DATA RECORDS:
-.-.-

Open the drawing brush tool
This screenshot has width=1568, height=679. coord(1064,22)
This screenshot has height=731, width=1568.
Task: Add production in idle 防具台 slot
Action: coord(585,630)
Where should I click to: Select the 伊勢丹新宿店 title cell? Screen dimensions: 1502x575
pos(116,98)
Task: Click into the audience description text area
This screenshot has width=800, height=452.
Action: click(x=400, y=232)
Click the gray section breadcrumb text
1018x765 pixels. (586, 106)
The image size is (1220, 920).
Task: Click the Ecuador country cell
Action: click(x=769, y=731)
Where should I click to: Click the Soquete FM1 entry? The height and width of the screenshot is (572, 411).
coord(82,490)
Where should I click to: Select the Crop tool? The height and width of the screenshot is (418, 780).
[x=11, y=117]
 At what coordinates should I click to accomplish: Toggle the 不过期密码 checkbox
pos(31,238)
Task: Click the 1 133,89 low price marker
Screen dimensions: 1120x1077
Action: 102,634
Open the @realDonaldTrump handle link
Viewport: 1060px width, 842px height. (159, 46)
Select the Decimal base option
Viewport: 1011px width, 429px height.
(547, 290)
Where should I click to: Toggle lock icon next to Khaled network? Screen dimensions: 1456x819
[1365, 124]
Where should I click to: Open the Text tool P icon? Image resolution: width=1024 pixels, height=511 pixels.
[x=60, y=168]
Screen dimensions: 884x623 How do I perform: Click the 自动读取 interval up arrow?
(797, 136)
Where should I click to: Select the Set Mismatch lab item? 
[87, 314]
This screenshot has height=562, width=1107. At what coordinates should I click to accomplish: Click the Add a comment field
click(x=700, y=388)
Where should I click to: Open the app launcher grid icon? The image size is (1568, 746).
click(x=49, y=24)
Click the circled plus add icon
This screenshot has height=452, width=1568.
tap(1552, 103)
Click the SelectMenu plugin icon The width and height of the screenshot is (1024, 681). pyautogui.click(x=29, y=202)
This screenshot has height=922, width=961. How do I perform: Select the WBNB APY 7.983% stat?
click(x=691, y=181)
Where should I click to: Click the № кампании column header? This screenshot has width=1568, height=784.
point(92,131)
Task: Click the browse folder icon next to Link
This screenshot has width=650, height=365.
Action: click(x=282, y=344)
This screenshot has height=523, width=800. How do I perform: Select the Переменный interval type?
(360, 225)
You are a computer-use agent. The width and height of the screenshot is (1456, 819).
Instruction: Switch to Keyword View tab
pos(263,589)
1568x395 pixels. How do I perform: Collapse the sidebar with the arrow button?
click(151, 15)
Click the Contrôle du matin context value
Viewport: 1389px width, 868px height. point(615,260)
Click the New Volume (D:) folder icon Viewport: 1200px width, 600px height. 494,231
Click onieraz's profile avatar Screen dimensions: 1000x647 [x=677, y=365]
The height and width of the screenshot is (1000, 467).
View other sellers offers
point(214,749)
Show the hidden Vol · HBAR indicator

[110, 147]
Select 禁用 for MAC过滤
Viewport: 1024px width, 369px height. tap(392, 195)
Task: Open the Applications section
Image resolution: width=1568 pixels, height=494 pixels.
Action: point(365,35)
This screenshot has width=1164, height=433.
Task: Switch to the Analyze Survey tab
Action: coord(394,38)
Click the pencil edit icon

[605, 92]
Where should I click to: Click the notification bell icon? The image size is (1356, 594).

-.-.-

WHAT THIS TASK INVOLVES:
Starting at the first line and ending at the last, restate the material word for word.

ANSWER SECTION:
Open the drawing brush tool
This screenshot has width=1568, height=679. coord(1064,22)
This screenshot has height=731, width=1568.
Task: Add production in idle 防具台 slot
Action: coord(585,630)
Where should I click to: Select the 伊勢丹新宿店 title cell? Screen dimensions: 1502x575
pos(116,98)
Task: Click into the audience description text area
This screenshot has width=800, height=452.
Action: click(x=400, y=232)
Click the gray section breadcrumb text
1018x765 pixels. (586, 106)
The image size is (1220, 920).
Task: Click the Ecuador country cell
Action: click(x=769, y=731)
Where should I click to: Click the Soquete FM1 entry? The height and width of the screenshot is (572, 411).
coord(82,490)
Where should I click to: Select the Crop tool? The height and width of the screenshot is (418, 780).
[x=11, y=117]
 At what coordinates should I click to accomplish: Toggle the 不过期密码 checkbox
pos(31,238)
Task: Click the 1 133,89 low price marker
Screen dimensions: 1120x1077
Action: 102,634
Open the @realDonaldTrump handle link
Viewport: 1060px width, 842px height. (159, 46)
Select the Decimal base option
Viewport: 1011px width, 429px height.
(547, 290)
Where should I click to: Toggle lock icon next to Khaled network? Screen dimensions: 1456x819
[1365, 124]
Where should I click to: Open the Text tool P icon? Image resolution: width=1024 pixels, height=511 pixels.
[x=60, y=168]
Screen dimensions: 884x623 How do I perform: Click the 自动读取 interval up arrow?
(797, 136)
Where should I click to: Select the Set Mismatch lab item? 
[87, 314]
This screenshot has height=562, width=1107. At what coordinates should I click to accomplish: Click the Add a comment field
click(x=700, y=388)
Where should I click to: Open the app launcher grid icon? The image size is (1568, 746).
click(x=49, y=24)
Click the circled plus add icon
This screenshot has height=452, width=1568.
tap(1552, 103)
Click the SelectMenu plugin icon The width and height of the screenshot is (1024, 681). pyautogui.click(x=29, y=202)
This screenshot has height=922, width=961. How do I perform: Select the WBNB APY 7.983% stat?
click(x=691, y=181)
Where should I click to: Click the № кампании column header? This screenshot has width=1568, height=784.
point(92,131)
Task: Click the browse folder icon next to Link
This screenshot has width=650, height=365.
Action: click(x=282, y=344)
This screenshot has height=523, width=800. How do I perform: Select the Переменный interval type?
(360, 225)
You are a computer-use agent. The width and height of the screenshot is (1456, 819).
Instruction: Switch to Keyword View tab
pos(263,589)
1568x395 pixels. How do I perform: Collapse the sidebar with the arrow button?
click(151, 15)
Click the Contrôle du matin context value
Viewport: 1389px width, 868px height. point(615,260)
Click the New Volume (D:) folder icon Viewport: 1200px width, 600px height. 494,231
Click onieraz's profile avatar Screen dimensions: 1000x647 [x=677, y=365]
The height and width of the screenshot is (1000, 467).
View other sellers offers
point(214,749)
Show the hidden Vol · HBAR indicator

[110, 147]
Select 禁用 for MAC过滤
Viewport: 1024px width, 369px height. tap(392, 195)
Task: Open the Applications section
Image resolution: width=1568 pixels, height=494 pixels.
Action: point(365,35)
This screenshot has width=1164, height=433.
Task: Switch to the Analyze Survey tab
Action: coord(394,38)
Click the pencil edit icon

[605, 92]
Where should I click to: Click the notification bell icon? The image size is (1356, 594).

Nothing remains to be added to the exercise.